[BEE-30089] 測試機器學習管道

INFO

ML 管道測試將軟體工程測試規範應用於資料依賴、概率性系統的獨特失效模式。與傳統軟體不同，ML 程式碼可以在不拋出例外的情況下默默地產生錯誤輸出——在錯誤百分位數截斷值的特徵轉換器、帶有分離張量的訓練迴圈，或以不同於訓練的順序應用特徵縮放的服務函數。測試在開發時就能捕捉這些失效，而不是在生產環境的預測結果中。

背景

Breck et al. 的「The ML Test Score: A Rubric for ML Production Readiness and Technical Debt Reduction」（Google, IEEE Big Data 2017）調查了真實的生產 ML 系統，發現大多數團隊只測試了他們面臨的失效模式的一小部分。該評分體系將 ML 測試組織為四類：資料測試、模型測試、ML 基礎設施測試和監控測試——每通過一種測試類型得 1 分，目標是達到 5 分以上才算生產就緒系統。得分低於 2 的系統被認為部署風險很高。

核心難點在於 ML 程式碼有三個使測試困難的特性：非確定性（隨機初始化、打亂的批次、GPU 浮點數差異）、資料依賴性（錯誤是資料條件性的——相同的程式碼在單元測試中通過，但在特定資料分佈上失效），以及靜默失效（即使模型品質為零，訓練也能在不拋出例外的情況下完成）。傳統測試規範對這三個問題的解決率為 0%；ML 特定實踐對三者都有解決方案。

密閉測試設定

密閉測試（hermetic test）是隔離的、可重現的、確定性的。在 ML 中，這需要對所有隨機源進行顯式種子控制：

python

import random
import numpy as np
import torch
import os

SEED = 42

def make_hermetic() -> None:
    """在任何涉及隨機性的測試頂部呼叫。"""
    random.seed(SEED)
    np.random.seed(SEED)
    torch.manual_seed(SEED)
    torch.cuda.manual_seed_all(SEED)
    # 強制確定性 CUDA 操作——較慢但可重現
    os.environ["CUBLAS_WORKSPACE_CONFIG"] = ":16:8"
    torch.use_deterministic_algorithms(True)

作為 pytest fixture 自動應用：

python

import pytest

@pytest.fixture(autouse=True)
def hermetic_seed():
    make_hermetic()
    yield
    # 不需要清理——種子是進程狀態

torch.use_deterministic_algorithms(True) 強制確定性 CUDA 核心，但有性能成本。

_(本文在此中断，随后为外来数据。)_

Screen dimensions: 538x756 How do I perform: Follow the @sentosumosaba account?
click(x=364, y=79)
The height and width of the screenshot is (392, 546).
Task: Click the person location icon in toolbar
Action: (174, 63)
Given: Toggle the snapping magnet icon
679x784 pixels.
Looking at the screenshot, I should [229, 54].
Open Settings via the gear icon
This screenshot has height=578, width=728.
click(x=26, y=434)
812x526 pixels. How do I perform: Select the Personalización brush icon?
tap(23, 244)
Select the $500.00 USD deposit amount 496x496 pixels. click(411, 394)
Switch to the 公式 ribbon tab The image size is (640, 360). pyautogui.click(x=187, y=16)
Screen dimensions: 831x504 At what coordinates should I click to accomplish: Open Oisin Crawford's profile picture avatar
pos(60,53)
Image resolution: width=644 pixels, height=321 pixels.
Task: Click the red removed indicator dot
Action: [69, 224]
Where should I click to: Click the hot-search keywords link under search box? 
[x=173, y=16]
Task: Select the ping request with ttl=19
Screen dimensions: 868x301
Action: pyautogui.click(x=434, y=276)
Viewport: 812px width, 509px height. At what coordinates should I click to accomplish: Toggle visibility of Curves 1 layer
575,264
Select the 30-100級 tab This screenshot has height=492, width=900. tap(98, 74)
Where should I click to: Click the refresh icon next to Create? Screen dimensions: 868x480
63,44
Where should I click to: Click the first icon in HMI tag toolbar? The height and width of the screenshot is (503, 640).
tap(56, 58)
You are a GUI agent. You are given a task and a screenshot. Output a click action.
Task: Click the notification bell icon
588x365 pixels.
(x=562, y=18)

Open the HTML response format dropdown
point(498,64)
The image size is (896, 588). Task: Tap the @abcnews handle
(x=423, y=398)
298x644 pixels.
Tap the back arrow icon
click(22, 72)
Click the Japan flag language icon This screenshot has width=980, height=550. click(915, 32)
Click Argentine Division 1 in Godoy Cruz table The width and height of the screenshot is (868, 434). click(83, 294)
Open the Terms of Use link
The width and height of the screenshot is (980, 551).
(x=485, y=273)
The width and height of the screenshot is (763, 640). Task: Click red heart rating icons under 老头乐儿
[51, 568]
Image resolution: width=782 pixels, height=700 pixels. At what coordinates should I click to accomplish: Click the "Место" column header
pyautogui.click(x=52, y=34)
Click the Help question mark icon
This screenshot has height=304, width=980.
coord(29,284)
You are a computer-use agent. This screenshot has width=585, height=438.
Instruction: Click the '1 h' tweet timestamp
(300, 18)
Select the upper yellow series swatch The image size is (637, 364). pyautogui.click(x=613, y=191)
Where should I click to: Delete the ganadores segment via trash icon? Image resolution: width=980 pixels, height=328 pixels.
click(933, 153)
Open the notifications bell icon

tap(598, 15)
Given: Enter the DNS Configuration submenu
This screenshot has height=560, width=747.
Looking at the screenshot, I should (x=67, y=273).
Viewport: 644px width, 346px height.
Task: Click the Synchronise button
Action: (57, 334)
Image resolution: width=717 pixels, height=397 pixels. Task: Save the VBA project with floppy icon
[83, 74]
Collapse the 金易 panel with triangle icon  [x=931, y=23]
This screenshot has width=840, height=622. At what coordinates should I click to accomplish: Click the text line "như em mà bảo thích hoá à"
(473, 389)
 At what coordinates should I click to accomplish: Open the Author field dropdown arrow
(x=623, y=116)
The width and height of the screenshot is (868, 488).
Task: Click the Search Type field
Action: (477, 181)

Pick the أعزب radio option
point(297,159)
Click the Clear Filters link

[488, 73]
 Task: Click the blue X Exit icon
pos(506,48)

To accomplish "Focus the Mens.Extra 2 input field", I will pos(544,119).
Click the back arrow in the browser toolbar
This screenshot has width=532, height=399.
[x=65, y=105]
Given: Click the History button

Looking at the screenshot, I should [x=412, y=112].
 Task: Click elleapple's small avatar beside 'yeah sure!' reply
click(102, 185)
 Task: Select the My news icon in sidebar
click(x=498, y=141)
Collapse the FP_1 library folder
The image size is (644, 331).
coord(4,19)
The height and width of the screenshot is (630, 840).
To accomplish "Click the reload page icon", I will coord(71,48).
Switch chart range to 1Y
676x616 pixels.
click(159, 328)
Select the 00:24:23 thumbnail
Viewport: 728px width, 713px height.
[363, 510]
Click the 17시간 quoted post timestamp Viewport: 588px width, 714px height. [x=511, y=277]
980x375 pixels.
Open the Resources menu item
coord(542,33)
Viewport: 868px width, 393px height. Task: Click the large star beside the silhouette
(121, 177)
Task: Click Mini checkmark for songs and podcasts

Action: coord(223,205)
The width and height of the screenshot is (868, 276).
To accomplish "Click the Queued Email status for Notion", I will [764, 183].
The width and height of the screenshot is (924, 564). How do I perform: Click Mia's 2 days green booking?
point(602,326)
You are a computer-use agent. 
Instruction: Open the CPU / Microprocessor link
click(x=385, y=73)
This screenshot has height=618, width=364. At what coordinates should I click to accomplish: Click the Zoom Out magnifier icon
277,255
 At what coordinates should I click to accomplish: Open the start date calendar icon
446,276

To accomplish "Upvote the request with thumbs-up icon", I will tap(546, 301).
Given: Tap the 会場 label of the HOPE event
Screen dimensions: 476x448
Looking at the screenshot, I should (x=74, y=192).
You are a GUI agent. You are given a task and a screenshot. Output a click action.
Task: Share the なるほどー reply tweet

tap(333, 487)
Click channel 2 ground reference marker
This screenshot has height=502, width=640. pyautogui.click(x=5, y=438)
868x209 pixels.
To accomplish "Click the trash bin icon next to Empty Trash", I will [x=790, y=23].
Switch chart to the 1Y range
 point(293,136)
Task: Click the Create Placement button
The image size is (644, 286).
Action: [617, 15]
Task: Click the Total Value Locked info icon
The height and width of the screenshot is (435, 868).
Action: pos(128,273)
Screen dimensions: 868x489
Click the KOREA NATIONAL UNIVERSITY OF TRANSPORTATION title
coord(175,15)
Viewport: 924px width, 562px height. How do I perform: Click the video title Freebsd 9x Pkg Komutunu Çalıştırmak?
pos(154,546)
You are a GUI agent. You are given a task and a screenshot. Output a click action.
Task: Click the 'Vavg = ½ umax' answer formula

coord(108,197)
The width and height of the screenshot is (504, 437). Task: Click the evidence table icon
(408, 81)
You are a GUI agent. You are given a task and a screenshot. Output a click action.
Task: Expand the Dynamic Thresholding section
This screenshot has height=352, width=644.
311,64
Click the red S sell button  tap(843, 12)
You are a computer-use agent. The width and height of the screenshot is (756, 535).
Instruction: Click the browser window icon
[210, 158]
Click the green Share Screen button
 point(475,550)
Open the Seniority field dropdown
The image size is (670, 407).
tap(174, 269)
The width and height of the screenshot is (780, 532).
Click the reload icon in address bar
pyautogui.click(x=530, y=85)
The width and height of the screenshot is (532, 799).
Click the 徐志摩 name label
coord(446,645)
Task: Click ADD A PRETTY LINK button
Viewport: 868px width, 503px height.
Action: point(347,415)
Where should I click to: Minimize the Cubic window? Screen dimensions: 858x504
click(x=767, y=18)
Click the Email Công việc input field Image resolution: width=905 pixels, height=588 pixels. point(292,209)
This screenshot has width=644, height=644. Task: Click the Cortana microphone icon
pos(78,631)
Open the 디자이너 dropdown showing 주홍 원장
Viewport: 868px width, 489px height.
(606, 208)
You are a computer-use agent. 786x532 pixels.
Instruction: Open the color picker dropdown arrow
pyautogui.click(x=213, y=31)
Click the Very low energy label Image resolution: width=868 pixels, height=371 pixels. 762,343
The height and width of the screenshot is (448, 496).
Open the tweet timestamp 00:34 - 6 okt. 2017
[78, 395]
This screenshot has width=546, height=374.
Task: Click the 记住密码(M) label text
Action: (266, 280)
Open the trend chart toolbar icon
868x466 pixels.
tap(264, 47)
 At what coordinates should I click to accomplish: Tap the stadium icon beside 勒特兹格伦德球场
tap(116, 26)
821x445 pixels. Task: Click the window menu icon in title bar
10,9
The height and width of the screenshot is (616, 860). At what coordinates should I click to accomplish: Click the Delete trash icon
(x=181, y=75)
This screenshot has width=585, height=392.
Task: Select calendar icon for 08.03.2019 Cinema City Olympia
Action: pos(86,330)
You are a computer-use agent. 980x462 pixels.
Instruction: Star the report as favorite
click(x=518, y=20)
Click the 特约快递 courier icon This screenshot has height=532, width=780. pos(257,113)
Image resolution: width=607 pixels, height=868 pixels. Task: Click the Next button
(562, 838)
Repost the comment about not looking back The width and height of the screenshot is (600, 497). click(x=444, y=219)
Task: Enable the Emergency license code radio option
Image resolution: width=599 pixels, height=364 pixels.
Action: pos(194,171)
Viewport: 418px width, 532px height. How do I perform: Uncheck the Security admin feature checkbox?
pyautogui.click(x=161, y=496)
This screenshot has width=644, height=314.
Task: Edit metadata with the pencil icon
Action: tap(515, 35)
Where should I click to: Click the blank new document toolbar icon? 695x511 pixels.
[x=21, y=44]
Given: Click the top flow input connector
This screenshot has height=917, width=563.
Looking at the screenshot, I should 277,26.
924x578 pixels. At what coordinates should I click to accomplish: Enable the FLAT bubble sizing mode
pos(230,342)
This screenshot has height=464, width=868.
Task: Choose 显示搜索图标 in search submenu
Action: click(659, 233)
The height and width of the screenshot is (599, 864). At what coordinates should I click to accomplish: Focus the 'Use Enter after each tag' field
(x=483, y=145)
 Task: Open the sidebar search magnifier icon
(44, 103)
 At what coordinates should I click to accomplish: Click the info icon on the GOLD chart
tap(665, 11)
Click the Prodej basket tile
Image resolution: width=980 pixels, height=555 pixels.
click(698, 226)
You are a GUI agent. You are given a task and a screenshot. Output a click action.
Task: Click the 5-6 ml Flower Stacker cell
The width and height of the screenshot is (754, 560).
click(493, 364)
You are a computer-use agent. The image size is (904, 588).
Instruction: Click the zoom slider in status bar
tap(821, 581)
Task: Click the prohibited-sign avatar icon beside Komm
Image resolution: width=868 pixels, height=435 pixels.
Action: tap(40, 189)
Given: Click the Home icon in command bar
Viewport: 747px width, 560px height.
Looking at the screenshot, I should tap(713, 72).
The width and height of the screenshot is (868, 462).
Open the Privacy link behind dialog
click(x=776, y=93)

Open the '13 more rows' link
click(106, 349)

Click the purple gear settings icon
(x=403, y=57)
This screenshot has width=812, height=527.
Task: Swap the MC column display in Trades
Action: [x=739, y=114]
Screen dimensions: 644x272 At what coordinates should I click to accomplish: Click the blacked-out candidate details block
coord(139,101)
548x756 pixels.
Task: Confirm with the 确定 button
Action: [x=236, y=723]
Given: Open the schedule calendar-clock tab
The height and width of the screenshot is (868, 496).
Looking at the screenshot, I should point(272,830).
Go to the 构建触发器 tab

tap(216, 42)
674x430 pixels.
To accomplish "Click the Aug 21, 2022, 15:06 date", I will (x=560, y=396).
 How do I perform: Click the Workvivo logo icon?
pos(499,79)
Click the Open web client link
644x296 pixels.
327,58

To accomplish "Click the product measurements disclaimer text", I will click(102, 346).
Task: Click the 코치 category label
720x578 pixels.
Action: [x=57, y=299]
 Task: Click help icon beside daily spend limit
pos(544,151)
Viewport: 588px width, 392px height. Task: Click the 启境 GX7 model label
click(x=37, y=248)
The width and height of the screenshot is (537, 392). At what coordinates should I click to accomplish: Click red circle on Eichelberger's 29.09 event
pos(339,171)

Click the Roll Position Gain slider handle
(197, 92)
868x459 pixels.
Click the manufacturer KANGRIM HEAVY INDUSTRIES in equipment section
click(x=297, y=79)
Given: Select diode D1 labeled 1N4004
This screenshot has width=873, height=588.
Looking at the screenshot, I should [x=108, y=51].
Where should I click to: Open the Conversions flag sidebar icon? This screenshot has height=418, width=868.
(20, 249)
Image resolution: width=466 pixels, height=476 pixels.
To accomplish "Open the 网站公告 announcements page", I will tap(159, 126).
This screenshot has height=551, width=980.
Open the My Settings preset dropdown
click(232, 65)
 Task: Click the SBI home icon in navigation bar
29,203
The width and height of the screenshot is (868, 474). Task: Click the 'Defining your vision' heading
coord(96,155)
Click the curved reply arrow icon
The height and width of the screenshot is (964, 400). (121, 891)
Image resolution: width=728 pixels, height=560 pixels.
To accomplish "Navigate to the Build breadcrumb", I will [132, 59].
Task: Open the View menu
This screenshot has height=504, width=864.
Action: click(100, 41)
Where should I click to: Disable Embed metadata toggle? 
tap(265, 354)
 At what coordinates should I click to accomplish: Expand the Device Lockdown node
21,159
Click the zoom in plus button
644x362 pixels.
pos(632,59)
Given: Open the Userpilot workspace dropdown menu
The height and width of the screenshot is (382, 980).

在測試環境中使用；在生產環境中停用。注意：即使使用相同種子，CPU 和 GPU 執行之間的結果仍然不同——始終在同一設備上運行比較測試。

特徵轉換測試

特徵工程程式碼必須（MUST）使用基於屬性的測試而不僅僅是基於範例的測試。基於屬性的測試（Hypothesis 函式庫）生成數百個隨機輸入，並找到破壞不變量的邊緣案例——通常是超出範圍的值、空輸入或 NaN，這些是基於範例的測試所錯過的。

python

import pytest
import numpy as np
import pandas as pd
from hypothesis import given, settings, HealthCheck
from hypothesis import strategies as st
from hypothesis.extra.pandas import column, data_frames

from mypackage.features import log_transform, clip_outliers

# 基於範例：驗證已知行為
def test_log_transform_known_input():
    result = log_transform(pd.Series([1.0, np.e, np.e**2]))
    expected = pd.Series([0.0, 1.0, 2.0])
    pd.testing.assert_series_equal(result, expected, atol=1e-9)

# 基於屬性：驗證對任何有效輸入不變量都成立
@given(
    st.lists(
        st.floats(min_value=0.01, max_value=1e9, allow_nan=False, allow_infinity=False),
        min_size=1,
        max_size=1000,
    )
)
@settings(suppress_health_check=[HealthCheck.too_slow])
def test_log_transform_invariants(values):
    series = pd.Series(values, dtype=float)
    result = log_transform(series)

    # 不變量：輸出長度與輸入相同
    assert len(result) == len(series)
    # 不變量：正輸入的對數是有限的
    assert result.notna().all()
    # 不變量：單調性——較大的輸入 → 較大的輸出
    if len(series) >= 2:
        paired = pd.DataFrame({"x": series, "y": result}).sort_values("x")
        assert (paired["y"].diff().dropna() >= 0).all()

# sklearn 轉換器契約合規性
from sklearn.utils.estimator_checks import check_estimator
from mypackage.features import ClipOutliersTransformer

def test_clip_outliers_transformer_sklearn_contract():
    """驗證自定義轉換器滿足完整的 sklearn 估計器 API。"""
    check_estimator(ClipOutliersTransformer())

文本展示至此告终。